Pour moi, l’harmoniciste Olivier Ker Ourio fait partie de ce deuxième groupe. En effet, dans chaque album de ce musicien de jazz réunionnais, les morceaux semblent nous raconter une histoire, une histoire lisible sur chaque thème introductif et sur chaque solo.

Son dernier album « Singular insularity » réunit un groupe de musiciens originaires des îles qui partagent un héritage culturel africain :  Grégory Privat de Martinique au piano et au fender rhodes, Arnaud Dolmen de Guadeloupe à la batterie, le génial Inor Sotolongo de Cuba aux percussions, Gino Chantoisseau de l’Île Maurice à la basse, et comme invités sur certains morceaux de l’album, les réunionnais Bastien Picot, chanteur et Christophe Zoogonèsà la flûte.

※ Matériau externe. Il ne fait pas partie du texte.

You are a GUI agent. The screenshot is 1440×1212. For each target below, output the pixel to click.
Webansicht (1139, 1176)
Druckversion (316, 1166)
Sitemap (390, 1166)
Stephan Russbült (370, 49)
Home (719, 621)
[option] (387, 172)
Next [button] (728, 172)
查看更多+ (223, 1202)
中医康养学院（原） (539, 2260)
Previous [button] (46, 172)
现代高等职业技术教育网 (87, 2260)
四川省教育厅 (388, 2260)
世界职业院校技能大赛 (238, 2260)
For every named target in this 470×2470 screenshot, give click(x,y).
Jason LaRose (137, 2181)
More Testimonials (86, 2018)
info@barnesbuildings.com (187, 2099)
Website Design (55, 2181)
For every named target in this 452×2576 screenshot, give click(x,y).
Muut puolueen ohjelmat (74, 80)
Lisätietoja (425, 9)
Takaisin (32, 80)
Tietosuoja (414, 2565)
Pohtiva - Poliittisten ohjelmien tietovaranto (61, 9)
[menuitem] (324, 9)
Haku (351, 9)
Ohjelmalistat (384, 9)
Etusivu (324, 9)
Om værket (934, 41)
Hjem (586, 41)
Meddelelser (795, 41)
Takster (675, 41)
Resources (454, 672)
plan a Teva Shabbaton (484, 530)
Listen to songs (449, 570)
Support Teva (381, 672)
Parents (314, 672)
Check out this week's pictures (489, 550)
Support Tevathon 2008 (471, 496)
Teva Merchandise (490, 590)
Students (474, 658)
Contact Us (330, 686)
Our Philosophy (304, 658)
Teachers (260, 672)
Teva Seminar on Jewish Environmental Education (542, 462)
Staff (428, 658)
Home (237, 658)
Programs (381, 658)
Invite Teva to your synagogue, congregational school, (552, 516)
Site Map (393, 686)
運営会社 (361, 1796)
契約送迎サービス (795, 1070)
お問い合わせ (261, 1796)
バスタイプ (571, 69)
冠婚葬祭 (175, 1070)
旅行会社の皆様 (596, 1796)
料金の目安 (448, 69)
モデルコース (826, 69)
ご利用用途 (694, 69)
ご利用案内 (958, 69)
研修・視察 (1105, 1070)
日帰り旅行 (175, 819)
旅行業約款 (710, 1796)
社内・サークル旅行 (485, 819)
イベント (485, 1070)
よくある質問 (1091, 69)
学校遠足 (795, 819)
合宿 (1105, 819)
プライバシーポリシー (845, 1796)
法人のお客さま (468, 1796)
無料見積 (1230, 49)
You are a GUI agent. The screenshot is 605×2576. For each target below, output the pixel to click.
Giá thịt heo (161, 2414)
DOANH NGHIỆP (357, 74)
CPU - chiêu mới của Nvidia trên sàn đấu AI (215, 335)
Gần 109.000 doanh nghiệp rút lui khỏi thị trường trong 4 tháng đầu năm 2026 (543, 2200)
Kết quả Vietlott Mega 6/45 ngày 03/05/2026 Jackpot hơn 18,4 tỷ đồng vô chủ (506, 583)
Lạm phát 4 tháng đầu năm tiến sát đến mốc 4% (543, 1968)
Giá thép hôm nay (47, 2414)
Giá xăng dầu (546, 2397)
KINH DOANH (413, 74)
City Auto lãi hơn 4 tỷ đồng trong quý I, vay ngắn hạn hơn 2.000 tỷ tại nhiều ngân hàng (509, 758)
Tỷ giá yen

Le résultat produit un album qui est, en soi, une décharge puissante de rythmes couronnés de mélodies captivantes et de solos virtuoses, instaurant un dialogue musical entre les cultures créoles de tous ces musiciens.

L’album, qui est composé entièrement de thèmes originaux de Ker Ourio, débute en force avec la puissance des percussions du morceau Kassassa.  Les autres morceaux qui composent l’album vont nous transporter vers d’autres univers, tout en conservant une complexité et une richesse rythmique sans pourtant devenir difficile à écouter. Au contraire, la succession de mélodies agréables, solos très bien construits par l’harmonica, le piano, le fender rodes, ou la flûte, et les thèmes chantés en créole confère à l’album une sensation de voyage. Un voyage avec diverses ambiances et contrées qui va nous accompagner tout au long du disque, avec l’énorme plaisir de savourer chaque épice, chaque saveur de cette musique. A souligner, le thème qui donne son nom à l’album, Singular insuarity, où Ker Ourio crée des tensions avec le vibrato de l’harmonica ou avec des effets (ou les deux en même temps), avant de laisser la place à un solo magnifique de Grégory Privat, sans oublier le génial morceau Ti Bird avec un excellent solo d’harmonica.

Pour les amateurs de disques et les collectionneurs : la pochette est belle avec en prime à l’intérieur les paroles des chansons en créole avec leur traduction française.